Although we don't believe in timing the market or panicking over market movements, we do like to keep an eye on big changes -- just in case they're material to our investing thesis.

What: Shares of PAREXEL International Corp. (PRXL), a biopharmaceutical outsourcing services and consulting company, dipped as much as 18% after reporting its first-quarter earnings results last night after the closing bell.

So what: For the quarter, PAREXEL delivered nearly 14% revenue growth, to $529 million, with clinical research revenue still providing the bulk of its sales, at $332.6 million. Adjusted earnings of $0.45 also showed a marked increase (up 55%) from the previous year, meeting the Street's expectations. The reason PAREXEL is being creamed has to do with a major miss in new bookings, which totaled just $394 million versus expectations of more than $540 million. PAREXEL essentially left its fiscal 2014 guidance unchanged, calling for $1.95-$2.11 in EPS, and $1.89 billion to $1.92 billion in revenue.

Now what: This is a company that, on paper, should be absolutely raking in profits.
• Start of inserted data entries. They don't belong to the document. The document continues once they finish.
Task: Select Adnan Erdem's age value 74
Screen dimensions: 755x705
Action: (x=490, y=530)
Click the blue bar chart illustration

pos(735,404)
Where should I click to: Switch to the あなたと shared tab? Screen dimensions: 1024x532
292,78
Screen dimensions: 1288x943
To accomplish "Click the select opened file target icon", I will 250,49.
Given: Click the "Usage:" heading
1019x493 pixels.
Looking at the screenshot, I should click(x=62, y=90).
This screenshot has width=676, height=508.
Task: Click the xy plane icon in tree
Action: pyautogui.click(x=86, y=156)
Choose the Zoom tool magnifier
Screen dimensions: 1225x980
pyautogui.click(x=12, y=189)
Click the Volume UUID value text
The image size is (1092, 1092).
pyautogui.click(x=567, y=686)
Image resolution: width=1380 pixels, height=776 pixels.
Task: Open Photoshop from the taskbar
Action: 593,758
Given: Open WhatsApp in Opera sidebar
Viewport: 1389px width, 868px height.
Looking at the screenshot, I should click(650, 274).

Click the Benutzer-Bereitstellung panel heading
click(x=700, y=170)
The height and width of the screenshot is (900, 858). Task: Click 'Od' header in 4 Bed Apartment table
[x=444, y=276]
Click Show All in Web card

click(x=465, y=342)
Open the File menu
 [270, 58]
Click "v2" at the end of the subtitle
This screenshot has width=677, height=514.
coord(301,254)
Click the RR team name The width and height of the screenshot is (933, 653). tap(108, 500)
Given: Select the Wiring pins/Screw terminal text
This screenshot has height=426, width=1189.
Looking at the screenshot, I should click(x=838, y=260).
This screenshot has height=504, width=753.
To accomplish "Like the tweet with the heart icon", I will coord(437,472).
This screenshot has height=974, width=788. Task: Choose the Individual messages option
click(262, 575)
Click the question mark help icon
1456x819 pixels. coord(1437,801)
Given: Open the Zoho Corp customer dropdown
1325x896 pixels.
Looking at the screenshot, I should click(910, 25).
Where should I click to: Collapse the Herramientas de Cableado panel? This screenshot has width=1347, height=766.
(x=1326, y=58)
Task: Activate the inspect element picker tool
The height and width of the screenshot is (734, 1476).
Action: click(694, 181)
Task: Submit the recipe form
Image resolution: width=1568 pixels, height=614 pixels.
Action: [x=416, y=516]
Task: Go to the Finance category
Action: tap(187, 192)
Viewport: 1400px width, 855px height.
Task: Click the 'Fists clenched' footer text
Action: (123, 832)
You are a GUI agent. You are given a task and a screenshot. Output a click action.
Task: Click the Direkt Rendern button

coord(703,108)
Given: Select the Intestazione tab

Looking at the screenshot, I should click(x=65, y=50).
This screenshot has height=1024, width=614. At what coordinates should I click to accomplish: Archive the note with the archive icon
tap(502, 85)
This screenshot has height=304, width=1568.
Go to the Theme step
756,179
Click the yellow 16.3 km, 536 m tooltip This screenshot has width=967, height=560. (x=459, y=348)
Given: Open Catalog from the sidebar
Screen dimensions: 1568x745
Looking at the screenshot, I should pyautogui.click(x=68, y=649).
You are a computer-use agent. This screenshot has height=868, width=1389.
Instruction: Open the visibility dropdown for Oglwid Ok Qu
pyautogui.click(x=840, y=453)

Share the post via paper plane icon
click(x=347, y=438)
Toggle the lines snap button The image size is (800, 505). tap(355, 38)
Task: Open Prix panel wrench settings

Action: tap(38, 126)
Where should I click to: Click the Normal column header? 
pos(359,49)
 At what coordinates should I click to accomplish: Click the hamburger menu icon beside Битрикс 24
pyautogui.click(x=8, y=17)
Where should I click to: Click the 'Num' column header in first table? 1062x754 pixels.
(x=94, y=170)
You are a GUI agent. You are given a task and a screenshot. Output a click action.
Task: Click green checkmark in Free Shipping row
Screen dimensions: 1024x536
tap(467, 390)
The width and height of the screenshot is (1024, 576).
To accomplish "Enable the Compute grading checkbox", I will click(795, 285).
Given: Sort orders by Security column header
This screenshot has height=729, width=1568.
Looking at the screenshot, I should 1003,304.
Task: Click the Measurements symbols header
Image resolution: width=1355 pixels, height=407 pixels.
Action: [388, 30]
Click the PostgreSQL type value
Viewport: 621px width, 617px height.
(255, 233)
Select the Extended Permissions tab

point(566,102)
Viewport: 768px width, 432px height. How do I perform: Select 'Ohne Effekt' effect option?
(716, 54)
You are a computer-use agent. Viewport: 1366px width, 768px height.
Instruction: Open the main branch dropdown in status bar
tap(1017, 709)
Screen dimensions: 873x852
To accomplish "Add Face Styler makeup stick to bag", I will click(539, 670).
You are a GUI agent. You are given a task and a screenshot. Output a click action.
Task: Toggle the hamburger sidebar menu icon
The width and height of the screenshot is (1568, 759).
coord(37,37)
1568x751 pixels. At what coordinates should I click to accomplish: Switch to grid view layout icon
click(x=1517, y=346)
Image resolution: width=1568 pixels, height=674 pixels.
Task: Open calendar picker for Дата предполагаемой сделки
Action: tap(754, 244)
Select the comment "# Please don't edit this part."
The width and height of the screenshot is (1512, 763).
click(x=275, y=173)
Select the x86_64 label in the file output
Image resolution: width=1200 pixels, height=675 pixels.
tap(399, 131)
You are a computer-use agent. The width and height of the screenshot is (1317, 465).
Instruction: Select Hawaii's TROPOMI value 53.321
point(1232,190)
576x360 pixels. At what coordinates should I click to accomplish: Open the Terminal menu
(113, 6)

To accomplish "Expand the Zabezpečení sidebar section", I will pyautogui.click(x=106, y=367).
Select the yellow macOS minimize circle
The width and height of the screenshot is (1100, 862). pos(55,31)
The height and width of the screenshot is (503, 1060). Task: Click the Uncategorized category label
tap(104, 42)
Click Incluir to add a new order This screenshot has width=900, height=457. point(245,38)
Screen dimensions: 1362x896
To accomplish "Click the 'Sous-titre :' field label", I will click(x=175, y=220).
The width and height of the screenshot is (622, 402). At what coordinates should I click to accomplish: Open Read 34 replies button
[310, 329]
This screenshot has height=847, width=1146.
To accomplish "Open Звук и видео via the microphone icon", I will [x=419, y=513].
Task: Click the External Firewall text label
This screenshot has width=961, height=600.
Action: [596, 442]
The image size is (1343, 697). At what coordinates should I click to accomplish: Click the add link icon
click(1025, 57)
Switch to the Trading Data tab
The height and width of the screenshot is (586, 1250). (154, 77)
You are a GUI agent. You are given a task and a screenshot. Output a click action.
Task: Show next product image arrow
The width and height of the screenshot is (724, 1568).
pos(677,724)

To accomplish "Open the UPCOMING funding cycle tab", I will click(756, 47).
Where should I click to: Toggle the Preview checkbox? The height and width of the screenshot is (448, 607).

Clinical outsourcing is the perfect way for big pharmaceutical and medical device companies to save money and time, especially with Obamacare rapidly transforming the health-care landscape. However, we're also seeing that tighter government spending is going to be a serious problem for PAREXEL. New orders for the company have fallen in five straight quarters according to Investors Business Daily, and that probably has a lot to do with austerity measures being implemented in the U.S. and Europe. With research grant money that's used to run clinical trials getting harder to come by, PAREXEL may find its top-line growth rate slowing, especially in its clinical research operations, which could put a damper on any potential for a rebound anytime soon.